--- Exercise ---
Starting from the line that holds "Click the organization", print every line through the end of the records, first and last included.
+===+
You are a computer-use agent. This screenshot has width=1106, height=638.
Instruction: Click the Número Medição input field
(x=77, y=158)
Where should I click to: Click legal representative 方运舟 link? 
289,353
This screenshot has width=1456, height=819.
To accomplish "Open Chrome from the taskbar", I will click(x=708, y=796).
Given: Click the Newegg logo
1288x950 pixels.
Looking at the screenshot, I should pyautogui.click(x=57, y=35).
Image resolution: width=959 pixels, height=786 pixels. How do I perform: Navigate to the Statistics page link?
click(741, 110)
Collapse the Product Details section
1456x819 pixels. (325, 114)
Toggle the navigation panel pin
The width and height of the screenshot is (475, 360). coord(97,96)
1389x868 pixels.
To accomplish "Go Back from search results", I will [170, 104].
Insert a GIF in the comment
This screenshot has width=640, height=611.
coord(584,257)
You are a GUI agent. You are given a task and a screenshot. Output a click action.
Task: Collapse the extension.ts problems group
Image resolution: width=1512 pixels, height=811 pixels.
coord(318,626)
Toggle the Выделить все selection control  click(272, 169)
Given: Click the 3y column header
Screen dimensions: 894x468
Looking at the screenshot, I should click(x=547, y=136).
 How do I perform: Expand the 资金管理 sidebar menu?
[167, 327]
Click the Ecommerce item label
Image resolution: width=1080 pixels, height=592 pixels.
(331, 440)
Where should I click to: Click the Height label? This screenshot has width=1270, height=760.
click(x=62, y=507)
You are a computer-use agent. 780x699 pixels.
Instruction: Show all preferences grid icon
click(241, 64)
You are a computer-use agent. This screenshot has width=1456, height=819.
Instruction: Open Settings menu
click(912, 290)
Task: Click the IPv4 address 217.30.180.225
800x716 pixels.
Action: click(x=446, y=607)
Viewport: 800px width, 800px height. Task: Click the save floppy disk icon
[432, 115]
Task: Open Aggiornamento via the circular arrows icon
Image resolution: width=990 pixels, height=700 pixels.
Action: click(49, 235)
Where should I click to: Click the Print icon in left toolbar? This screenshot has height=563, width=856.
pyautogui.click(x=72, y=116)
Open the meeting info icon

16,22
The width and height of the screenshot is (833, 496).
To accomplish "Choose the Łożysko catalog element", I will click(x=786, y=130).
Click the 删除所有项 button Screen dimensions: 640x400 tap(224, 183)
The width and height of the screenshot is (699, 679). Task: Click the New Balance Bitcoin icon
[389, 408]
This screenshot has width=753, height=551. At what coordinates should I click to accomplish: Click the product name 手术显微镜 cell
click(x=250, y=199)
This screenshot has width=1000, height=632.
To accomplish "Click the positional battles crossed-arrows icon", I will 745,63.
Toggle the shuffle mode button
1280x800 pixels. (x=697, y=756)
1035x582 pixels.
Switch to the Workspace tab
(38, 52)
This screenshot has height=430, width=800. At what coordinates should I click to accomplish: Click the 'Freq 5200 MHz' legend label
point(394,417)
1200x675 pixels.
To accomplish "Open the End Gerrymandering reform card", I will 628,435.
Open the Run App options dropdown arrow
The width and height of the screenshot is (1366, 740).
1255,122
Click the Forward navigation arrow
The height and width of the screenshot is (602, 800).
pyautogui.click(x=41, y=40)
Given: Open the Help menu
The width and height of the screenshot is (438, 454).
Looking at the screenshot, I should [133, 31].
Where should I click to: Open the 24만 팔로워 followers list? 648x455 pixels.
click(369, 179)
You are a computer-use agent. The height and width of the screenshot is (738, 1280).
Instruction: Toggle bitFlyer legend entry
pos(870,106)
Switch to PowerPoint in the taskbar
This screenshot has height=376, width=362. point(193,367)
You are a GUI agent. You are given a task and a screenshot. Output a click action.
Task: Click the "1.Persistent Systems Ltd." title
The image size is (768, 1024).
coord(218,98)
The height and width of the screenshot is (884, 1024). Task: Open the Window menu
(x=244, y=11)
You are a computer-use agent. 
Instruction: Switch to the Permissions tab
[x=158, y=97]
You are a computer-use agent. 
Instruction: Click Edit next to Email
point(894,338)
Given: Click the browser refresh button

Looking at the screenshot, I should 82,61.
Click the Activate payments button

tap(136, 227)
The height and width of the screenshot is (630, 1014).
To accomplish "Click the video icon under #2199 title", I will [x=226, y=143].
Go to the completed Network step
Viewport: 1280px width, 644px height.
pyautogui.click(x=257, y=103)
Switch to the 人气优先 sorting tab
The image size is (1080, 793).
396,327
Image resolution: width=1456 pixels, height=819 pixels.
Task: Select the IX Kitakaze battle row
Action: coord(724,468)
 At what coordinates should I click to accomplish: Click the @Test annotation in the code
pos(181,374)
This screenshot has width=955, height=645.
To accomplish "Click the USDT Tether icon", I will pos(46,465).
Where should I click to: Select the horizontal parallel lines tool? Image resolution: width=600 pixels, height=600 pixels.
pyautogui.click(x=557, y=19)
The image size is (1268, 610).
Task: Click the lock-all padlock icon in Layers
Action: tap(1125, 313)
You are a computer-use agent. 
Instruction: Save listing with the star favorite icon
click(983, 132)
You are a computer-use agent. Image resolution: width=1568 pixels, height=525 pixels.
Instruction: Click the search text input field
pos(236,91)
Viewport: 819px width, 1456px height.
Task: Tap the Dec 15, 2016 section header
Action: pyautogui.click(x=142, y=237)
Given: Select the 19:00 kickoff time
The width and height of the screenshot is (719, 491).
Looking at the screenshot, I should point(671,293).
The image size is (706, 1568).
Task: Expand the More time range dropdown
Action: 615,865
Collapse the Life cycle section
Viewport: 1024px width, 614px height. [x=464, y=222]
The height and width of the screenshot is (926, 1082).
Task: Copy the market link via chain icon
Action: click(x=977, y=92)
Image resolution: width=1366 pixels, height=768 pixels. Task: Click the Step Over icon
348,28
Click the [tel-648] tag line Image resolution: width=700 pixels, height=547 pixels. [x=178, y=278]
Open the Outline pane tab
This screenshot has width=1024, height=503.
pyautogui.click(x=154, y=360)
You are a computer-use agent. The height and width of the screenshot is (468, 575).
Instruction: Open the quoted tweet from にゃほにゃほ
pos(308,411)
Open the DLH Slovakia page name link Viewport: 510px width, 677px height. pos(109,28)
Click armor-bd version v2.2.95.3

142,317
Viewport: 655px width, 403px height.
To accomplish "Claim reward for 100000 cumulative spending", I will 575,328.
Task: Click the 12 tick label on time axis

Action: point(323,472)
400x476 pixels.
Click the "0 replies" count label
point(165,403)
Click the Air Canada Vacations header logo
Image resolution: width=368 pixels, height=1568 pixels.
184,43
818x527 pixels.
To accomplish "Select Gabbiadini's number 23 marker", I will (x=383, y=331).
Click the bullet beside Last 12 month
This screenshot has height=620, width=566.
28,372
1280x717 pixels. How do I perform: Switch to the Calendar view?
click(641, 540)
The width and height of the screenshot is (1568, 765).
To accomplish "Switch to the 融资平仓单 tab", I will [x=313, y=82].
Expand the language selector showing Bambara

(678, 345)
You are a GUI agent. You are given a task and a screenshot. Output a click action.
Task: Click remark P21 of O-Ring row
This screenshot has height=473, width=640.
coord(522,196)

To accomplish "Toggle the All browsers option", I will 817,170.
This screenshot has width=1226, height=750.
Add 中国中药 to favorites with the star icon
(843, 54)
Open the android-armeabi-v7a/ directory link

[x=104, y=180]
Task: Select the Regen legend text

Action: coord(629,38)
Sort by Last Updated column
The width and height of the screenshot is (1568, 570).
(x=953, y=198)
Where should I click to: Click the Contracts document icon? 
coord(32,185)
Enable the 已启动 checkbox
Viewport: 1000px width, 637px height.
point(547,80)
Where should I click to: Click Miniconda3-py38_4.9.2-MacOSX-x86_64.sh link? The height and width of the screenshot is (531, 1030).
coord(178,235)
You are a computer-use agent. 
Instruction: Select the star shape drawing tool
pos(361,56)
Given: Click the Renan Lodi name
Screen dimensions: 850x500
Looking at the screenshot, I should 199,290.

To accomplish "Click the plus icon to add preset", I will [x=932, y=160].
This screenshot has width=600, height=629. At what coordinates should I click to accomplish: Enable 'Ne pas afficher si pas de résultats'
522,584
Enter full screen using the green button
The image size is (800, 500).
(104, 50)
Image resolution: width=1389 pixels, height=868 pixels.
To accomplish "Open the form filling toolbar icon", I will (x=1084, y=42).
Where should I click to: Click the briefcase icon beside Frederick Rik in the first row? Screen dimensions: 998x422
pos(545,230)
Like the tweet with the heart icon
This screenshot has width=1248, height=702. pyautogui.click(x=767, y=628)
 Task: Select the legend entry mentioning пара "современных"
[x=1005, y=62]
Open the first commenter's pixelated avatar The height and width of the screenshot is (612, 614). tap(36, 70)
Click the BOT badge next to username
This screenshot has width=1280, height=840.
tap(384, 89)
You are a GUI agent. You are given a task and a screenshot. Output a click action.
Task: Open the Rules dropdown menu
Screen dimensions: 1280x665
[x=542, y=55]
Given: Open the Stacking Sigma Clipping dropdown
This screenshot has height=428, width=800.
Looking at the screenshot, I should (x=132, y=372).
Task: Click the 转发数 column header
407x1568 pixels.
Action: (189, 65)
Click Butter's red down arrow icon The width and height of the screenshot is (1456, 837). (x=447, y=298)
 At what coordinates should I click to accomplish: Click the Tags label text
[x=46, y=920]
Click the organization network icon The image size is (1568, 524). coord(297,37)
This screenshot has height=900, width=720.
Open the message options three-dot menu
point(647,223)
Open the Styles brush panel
+===+
--- Completed exercise ---
Click the organization network icon The image size is (1568, 524). coord(297,37)
This screenshot has height=900, width=720.
Open the message options three-dot menu
point(647,223)
Open the Styles brush panel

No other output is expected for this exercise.